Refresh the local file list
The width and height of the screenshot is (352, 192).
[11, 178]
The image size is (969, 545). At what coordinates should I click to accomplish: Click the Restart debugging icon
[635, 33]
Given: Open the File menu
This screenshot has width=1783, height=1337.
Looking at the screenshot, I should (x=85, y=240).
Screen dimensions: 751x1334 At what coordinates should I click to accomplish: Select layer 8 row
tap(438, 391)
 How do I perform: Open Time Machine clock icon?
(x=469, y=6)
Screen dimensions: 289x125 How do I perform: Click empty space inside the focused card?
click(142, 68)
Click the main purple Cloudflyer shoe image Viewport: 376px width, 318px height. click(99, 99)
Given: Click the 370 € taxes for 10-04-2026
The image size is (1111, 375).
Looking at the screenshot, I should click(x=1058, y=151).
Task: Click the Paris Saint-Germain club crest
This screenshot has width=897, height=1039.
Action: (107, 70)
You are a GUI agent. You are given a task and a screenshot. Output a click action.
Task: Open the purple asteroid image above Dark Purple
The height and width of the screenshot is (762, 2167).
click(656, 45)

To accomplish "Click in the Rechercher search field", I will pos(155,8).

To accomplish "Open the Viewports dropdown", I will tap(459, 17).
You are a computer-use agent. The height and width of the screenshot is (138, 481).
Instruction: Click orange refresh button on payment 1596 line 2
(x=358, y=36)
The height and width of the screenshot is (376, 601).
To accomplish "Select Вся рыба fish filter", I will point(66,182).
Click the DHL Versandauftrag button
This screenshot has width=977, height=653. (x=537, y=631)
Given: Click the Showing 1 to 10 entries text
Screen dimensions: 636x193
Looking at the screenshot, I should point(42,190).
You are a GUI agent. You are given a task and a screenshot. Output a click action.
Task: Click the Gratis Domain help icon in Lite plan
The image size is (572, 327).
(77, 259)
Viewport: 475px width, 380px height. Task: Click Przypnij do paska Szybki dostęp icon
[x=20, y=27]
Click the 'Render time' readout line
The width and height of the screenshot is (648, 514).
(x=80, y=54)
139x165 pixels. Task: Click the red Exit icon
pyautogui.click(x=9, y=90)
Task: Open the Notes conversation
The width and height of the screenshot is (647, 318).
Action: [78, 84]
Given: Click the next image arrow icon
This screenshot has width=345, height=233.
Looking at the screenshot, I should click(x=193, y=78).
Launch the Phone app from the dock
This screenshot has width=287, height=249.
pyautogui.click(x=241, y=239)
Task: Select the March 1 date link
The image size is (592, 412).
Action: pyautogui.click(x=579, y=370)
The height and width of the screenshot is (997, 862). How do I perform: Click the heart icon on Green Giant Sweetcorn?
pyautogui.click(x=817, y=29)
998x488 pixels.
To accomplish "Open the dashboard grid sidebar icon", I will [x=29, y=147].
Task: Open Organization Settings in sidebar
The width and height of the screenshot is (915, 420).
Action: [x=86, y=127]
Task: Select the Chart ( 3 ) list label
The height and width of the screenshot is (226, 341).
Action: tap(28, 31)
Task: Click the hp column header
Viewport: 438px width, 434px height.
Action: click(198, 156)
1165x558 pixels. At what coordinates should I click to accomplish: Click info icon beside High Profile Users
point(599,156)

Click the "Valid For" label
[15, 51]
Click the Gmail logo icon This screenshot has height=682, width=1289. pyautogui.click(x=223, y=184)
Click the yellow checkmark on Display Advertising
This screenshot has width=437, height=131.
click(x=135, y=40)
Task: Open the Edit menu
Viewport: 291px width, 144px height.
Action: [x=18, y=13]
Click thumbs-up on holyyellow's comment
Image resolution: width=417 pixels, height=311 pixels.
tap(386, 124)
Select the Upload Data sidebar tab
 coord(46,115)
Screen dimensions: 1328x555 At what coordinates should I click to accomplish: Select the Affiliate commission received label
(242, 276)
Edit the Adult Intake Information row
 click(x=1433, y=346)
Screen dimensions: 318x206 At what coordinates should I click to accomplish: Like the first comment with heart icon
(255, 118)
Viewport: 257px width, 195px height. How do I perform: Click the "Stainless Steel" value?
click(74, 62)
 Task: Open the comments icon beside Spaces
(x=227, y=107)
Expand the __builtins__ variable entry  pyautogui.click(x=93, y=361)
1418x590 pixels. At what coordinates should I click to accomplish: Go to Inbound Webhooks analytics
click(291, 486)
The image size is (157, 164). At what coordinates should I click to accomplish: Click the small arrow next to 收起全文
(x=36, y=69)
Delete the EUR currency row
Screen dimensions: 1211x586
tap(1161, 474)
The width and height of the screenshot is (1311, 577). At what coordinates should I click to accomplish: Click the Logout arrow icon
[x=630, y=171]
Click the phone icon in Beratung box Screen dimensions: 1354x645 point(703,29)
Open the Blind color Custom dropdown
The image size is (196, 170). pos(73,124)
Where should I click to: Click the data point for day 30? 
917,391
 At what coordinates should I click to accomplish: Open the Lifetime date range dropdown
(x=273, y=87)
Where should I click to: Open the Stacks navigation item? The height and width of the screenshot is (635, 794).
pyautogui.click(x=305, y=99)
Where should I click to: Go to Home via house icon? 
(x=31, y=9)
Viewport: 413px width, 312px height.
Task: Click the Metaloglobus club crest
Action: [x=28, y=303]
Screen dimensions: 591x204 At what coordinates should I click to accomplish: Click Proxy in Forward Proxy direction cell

= = = = =

### Задание
Оформите все строки в виде таблицы Markdown с двумя столбцами: «Номер» и «Текст». Пустые строки в таблицу не включайте.

### Результат
| Номер | Текст |
|---|---|
| 1 | Refresh the local file list |
| 2 | The width and height of the screenshot is (352, 192). |
| 3 | [11, 178] |
| 4 | The image size is (969, 545). At what coordinates should I click to accomplish: Click the Restart debugging icon |
| 5 | [635, 33] |
| 6 | Given: Open the File menu |
| 7 | This screenshot has width=1783, height=1337. |
| 8 | Looking at the screenshot, I should (x=85, y=240). |
| 9 | Screen dimensions: 751x1334 At what coordinates should I click to accomplish: Select layer 8 row |
| 10 | tap(438, 391) |
| 11 |  How do I perform: Open Time Machine clock icon? |
| 12 | (x=469, y=6) |
| 13 | Screen dimensions: 289x125 How do I perform: Click empty space inside the focused card? |
| 14 | click(142, 68) |
| 15 | Click the main purple Cloudflyer shoe image Viewport: 376px width, 318px height. click(99, 99) |
| 16 | Given: Click the 370 € taxes for 10-04-2026 |
| 17 | The image size is (1111, 375). |
| 18 | Looking at the screenshot, I should click(x=1058, y=151). |
| 19 | Task: Click the Paris Saint-Germain club crest |
| 20 | This screenshot has width=897, height=1039. |
| 21 | Action: (107, 70) |
| 22 | You are a GUI agent. You are given a task and a screenshot. Output a click action. |
| 23 | Task: Open the purple asteroid image above Dark Purple |
| 24 | The height and width of the screenshot is (762, 2167). |
| 25 | click(656, 45) |
| 26 | To accomplish "Click in the Rechercher search field", I will pos(155,8). |
| 27 | To accomplish "Open the Viewports dropdown", I will tap(459, 17). |
| 28 | You are a computer-use agent. The height and width of the screenshot is (138, 481). |
| 29 | Instruction: Click orange refresh button on payment 1596 line 2 |
| 30 | (x=358, y=36) |
| 31 | The height and width of the screenshot is (376, 601). |
| 32 | To accomplish "Select Вся рыба fish filter", I will point(66,182). |
| 33 | Click the DHL Versandauftrag button |
| 34 | This screenshot has width=977, height=653. (x=537, y=631) |
| 35 | Given: Click the Showing 1 to 10 entries text |
| 36 | Screen dimensions: 636x193 |
| 37 | Looking at the screenshot, I should point(42,190). |
| 38 | You are a GUI agent. You are given a task and a screenshot. Output a click action. |
| 39 | Task: Click the Gratis Domain help icon in Lite plan |
| 40 | The image size is (572, 327). |
| 41 | (77, 259) |
| 42 | Viewport: 475px width, 380px height. Task: Click Przypnij do paska Szybki dostęp icon |
| 43 | [x=20, y=27] |
| 44 | Click the 'Render time' readout line |
| 45 | The width and height of the screenshot is (648, 514). |
| 46 | (x=80, y=54) |
| 47 | 139x165 pixels. Task: Click the red Exit icon |
| 48 | pyautogui.click(x=9, y=90) |
| 49 | Task: Open the Notes conversation |
| 50 | The width and height of the screenshot is (647, 318). |
| 51 | Action: [78, 84] |
| 52 | Given: Click the next image arrow icon |
| 53 | This screenshot has width=345, height=233. |
| 54 | Looking at the screenshot, I should click(x=193, y=78). |
| 55 | Launch the Phone app from the dock |
| 56 | This screenshot has width=287, height=249. |
| 57 | pyautogui.click(x=241, y=239) |
| 58 | Task: Select the March 1 date link |
| 59 | The image size is (592, 412). |
| 60 | Action: pyautogui.click(x=579, y=370) |
| 61 | The height and width of the screenshot is (997, 862). How do I perform: Click the heart icon on Green Giant Sweetcorn? |
| 62 | pyautogui.click(x=817, y=29) |
| 63 | 998x488 pixels. |
| 64 | To accomplish "Open the dashboard grid sidebar icon", I will [x=29, y=147]. |
| 65 | Task: Open Organization Settings in sidebar |
| 66 | The width and height of the screenshot is (915, 420). |
| 67 | Action: [x=86, y=127] |
| 68 | Task: Select the Chart ( 3 ) list label |
| 69 | The height and width of the screenshot is (226, 341). |
| 70 | Action: tap(28, 31) |
| 71 | Task: Click the hp column header |
| 72 | Viewport: 438px width, 434px height. |
| 73 | Action: click(198, 156) |
| 74 | 1165x558 pixels. At what coordinates should I click to accomplish: Click info icon beside High Profile Users |
| 75 | point(599,156) |
| 76 | Click the "Valid For" label |
| 77 | [15, 51] |
| 78 | Click the Gmail logo icon This screenshot has height=682, width=1289. pyautogui.click(x=223, y=184) |
| 79 | Click the yellow checkmark on Display Advertising |
| 80 | This screenshot has width=437, height=131. |
| 81 | click(x=135, y=40) |
| 82 | Task: Open the Edit menu |
| 83 | Viewport: 291px width, 144px height. |
| 84 | Action: [x=18, y=13] |
| 85 | Click thumbs-up on holyyellow's comment |
| 86 | Image resolution: width=417 pixels, height=311 pixels. |
| 87 | tap(386, 124) |
| 88 | Select the Upload Data sidebar tab |
| 89 |  coord(46,115) |
| 90 | Screen dimensions: 1328x555 At what coordinates should I click to accomplish: Select the Affiliate commission received label |
| 91 | (242, 276) |
| 92 | Edit the Adult Intake Information row |
| 93 |  click(x=1433, y=346) |
| 94 | Screen dimensions: 318x206 At what coordinates should I click to accomplish: Like the first comment with heart icon |
| 95 | (255, 118) |
| 96 | Viewport: 257px width, 195px height. How do I perform: Click the "Stainless Steel" value? |
| 97 | click(74, 62) |
| 98 |  Task: Open the comments icon beside Spaces |
| 99 | (x=227, y=107) |
| 100 | Expand the __builtins__ variable entry  pyautogui.click(x=93, y=361) |
| 101 | 1418x590 pixels. At what coordinates should I click to accomplish: Go to Inbound Webhooks analytics |
| 102 | click(291, 486) |
| 103 | The image size is (157, 164). At what coordinates should I click to accomplish: Click the small arrow next to 收起全文 |
| 104 | (x=36, y=69) |
| 105 | Delete the EUR currency row |
| 106 | Screen dimensions: 1211x586 |
| 107 | tap(1161, 474) |
| 108 | The width and height of the screenshot is (1311, 577). At what coordinates should I click to accomplish: Click the Logout arrow icon |
| 109 | [x=630, y=171] |
| 110 | Click the phone icon in Beratung box Screen dimensions: 1354x645 point(703,29) |
| 111 | Open the Blind color Custom dropdown |
| 112 | The image size is (196, 170). pos(73,124) |
| 113 | Where should I click to: Click the data point for day 30?  |
| 114 | 917,391 |
| 115 |  At what coordinates should I click to accomplish: Open the Lifetime date range dropdown |
| 116 | (x=273, y=87) |
| 117 | Where should I click to: Open the Stacks navigation item? The height and width of the screenshot is (635, 794). |
| 118 | pyautogui.click(x=305, y=99) |
| 119 | Where should I click to: Go to Home via house icon?  |
| 120 | (x=31, y=9) |
| 121 | Viewport: 413px width, 312px height. |
| 122 | Task: Click the Metaloglobus club crest |
| 123 | Action: [x=28, y=303] |
| 124 | Screen dimensions: 591x204 At what coordinates should I click to accomplish: Click Proxy in Forward Proxy direction cell |